The task: Show every line of the data that contains the string "computer".

Data for processing:
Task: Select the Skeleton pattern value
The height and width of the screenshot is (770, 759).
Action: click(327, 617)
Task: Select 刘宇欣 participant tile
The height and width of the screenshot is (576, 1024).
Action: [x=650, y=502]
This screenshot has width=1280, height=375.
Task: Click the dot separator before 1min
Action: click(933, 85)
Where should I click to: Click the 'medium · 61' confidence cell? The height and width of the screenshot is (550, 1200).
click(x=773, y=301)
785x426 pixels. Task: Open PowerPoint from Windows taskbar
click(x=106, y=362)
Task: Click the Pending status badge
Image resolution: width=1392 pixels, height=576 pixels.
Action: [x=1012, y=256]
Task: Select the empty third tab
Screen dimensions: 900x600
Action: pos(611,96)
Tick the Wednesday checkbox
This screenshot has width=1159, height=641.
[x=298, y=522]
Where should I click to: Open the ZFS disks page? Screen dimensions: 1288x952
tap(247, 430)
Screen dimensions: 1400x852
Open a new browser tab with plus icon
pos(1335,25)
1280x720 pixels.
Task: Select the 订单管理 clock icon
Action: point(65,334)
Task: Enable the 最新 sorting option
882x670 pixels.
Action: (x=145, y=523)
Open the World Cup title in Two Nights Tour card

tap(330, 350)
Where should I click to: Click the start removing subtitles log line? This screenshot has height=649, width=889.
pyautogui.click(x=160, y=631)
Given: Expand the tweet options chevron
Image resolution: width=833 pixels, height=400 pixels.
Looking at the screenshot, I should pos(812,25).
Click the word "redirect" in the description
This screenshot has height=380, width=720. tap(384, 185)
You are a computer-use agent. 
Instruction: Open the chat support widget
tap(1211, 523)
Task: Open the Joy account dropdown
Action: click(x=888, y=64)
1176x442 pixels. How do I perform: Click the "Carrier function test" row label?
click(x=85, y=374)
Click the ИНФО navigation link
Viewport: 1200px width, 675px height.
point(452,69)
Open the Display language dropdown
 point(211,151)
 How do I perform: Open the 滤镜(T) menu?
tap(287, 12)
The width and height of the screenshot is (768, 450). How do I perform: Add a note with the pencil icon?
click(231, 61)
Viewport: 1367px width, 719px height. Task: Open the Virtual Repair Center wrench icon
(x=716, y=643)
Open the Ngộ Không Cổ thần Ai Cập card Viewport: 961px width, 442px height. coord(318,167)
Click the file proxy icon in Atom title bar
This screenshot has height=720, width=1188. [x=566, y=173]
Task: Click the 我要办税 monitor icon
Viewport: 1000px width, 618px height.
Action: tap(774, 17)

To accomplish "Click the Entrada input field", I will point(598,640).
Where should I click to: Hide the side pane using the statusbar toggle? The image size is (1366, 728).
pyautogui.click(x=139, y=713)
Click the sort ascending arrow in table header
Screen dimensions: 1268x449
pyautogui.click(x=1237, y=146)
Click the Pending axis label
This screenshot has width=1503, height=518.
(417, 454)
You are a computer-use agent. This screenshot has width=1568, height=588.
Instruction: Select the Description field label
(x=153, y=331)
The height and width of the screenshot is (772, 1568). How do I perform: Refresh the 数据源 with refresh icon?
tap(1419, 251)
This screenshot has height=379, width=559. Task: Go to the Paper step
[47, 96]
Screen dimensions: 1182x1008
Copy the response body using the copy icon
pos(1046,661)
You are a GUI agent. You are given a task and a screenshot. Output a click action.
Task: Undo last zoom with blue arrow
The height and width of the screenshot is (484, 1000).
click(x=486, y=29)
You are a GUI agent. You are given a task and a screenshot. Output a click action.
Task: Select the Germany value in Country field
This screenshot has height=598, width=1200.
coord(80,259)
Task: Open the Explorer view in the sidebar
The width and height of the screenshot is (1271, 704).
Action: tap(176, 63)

Output below:
You are a computer-use agent. 
You are a computer-use agent. This screenshot has width=1568, height=588.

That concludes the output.